Source data.
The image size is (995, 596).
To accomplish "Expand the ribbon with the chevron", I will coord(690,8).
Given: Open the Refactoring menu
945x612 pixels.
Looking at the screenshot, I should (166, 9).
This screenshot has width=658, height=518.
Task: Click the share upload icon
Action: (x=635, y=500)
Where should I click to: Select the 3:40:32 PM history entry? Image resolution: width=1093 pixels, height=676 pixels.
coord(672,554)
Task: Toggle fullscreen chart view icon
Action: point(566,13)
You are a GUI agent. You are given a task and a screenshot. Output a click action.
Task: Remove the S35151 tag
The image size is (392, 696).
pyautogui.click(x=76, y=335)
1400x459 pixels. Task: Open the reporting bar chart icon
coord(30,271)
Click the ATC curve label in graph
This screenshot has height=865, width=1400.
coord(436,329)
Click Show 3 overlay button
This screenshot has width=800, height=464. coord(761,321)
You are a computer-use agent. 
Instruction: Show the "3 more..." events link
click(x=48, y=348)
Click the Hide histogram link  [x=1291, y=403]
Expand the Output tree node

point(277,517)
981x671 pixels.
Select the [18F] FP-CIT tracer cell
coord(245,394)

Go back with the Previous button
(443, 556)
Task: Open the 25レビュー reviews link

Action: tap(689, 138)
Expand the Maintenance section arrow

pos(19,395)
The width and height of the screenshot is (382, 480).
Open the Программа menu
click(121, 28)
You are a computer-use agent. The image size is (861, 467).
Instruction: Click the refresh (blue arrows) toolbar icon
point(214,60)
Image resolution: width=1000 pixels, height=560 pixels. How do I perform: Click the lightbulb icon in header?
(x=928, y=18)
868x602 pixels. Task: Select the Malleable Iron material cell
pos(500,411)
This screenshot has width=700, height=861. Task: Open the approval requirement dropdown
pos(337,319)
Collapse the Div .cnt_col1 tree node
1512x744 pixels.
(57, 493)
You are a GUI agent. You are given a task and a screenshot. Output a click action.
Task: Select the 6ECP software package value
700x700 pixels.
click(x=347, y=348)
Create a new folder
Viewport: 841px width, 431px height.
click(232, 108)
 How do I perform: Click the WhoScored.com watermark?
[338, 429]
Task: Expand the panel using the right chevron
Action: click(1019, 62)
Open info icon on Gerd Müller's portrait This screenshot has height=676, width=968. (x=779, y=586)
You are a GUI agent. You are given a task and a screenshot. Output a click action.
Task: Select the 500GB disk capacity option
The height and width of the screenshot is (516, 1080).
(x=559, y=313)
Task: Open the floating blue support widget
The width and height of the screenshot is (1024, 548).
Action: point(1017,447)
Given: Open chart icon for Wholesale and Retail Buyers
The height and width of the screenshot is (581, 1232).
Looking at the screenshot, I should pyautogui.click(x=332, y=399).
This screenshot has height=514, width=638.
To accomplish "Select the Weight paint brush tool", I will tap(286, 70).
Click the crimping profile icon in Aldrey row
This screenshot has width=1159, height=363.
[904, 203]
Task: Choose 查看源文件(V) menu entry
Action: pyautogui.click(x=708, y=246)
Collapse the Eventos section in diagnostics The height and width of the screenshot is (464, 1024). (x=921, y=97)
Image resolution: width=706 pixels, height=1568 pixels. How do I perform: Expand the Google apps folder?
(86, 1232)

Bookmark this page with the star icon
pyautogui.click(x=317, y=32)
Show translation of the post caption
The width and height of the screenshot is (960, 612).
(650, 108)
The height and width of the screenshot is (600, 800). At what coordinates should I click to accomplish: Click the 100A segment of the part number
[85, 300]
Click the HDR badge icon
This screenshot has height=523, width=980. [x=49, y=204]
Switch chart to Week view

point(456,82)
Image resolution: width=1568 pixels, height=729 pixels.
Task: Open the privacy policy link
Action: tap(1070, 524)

Your instructions. Find the lines above that contain the word "Collapse" and collect them.

Response to this exercise.
Collapse the Div .cnt_col1 tree node
Collapse the Eventos section in diagnostics The height and width of the screenshot is (464, 1024). (x=921, y=97)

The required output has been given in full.